GamesBeat: How did you wind up feeling about the idea that fiction is a mirror for society?
Blackman: We agree with that 100 percent. But again, I don’t think you can set out to do that really overly. Otherwise it just becomes propaganda. We’re great fans of Stephen King’s book On Writing, where he hammers on the point that the most important thing is to be honest. Be true to your experience and what you understand about life. Even if you’re telling a story about monsters coming out of the sewer, or in our case about a black mobster in 1968, you have to find things that feel true to life.
One of the things we point out constantly is that Lincoln isn’t a perfect character. He’s flawed, deeply flawed in many ways, and so is everyone else in the game. Had we gone out to explicitly make a statement, I think the tendency might have been to try to make Lincoln perfect. He’d have to be this ideal. That would be worse than anything we could have done, because it just doesn’t feel honest. We’re all flawed. We all make mistakes. We had to present him as human, and part of being human is making mistakes.
Harms: Especially in the context of the franchise. I love Lincoln, honestly, but the game is called Mafia III. He’s a criminal. All his friends are criminals. When we sat down to map out the story, like Haden said, it wasn’t so much a question of how we could comment on society. It was about how we could tell the best pulpy crime revenge story we can. And then a big part of that is having these flawed characters who interact with each other in interesting and dramatic ways. Allowing the time and place to naturally seep into the narrative allows those characters to have different opinions on things. It allows the world to present itself as itself.

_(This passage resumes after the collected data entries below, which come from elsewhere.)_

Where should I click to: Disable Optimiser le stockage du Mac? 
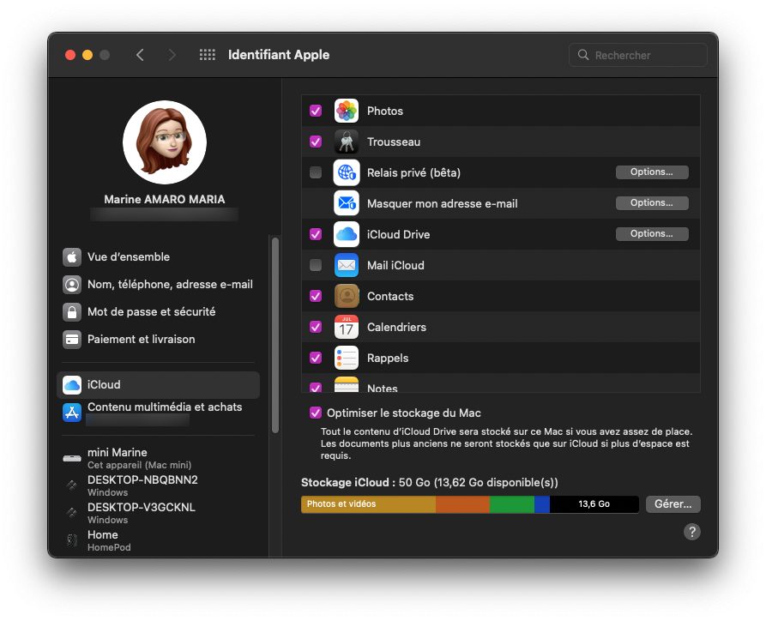(x=316, y=413)
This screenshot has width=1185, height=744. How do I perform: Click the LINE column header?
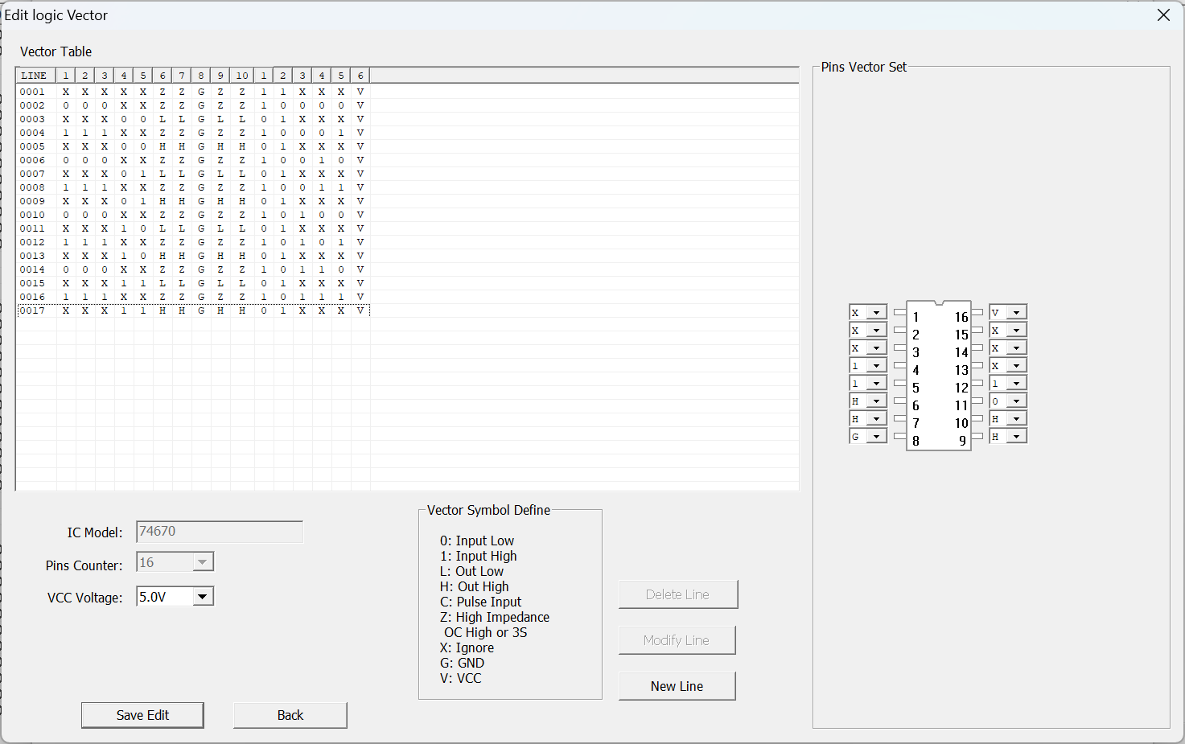pos(35,76)
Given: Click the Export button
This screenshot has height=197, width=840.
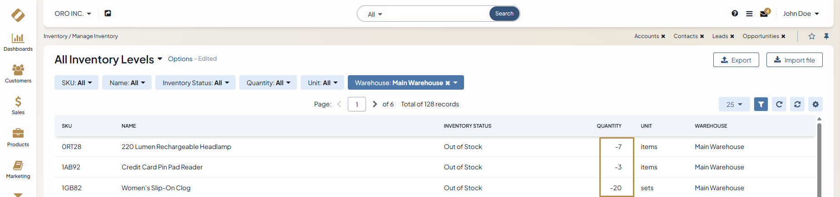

GamesBeat: I thought there were some very well-done scenes, like when Lincoln goes through the amusement park. He comes out of there and commits one of his most brutal acts, stringing the guy up on the Ferris wheel. You get a sense of how he feels from the context.
Harms: We talked about this before, trying to get that historical accuracy and making everything as authentic as possible. Even a place like Baron Saturday’s, the amusement park, that was inspired by a real place. There really were blacks-only amusement parks, designed specifically so that African-Americans would go there instead of white venues, as another form of segregation. Even that place is grounded in history.
GamesBeat: What were some things that were late-breaking, maybe, that you got into the game even though it might have slowed you down?
Blackman: Some of the things we added to the police system, like the indicator when they’re watching you, that came in pretty late. The sitdowns, too, were an idea we always had, but when it came to the priorities of development and other things we had to work on, getting some of the foundational things in, the sitdowns ended up materializing really late in development. We had to do a lot of iteration on those. I’m happy that they turned out as well as they did given how late they came in.
Some of the conversations between Lincoln and the contact characters — conversations with Nicki and whatnot – those came in really late, just to close the loop on a few narrative moments. That I wish we’d had some more time with.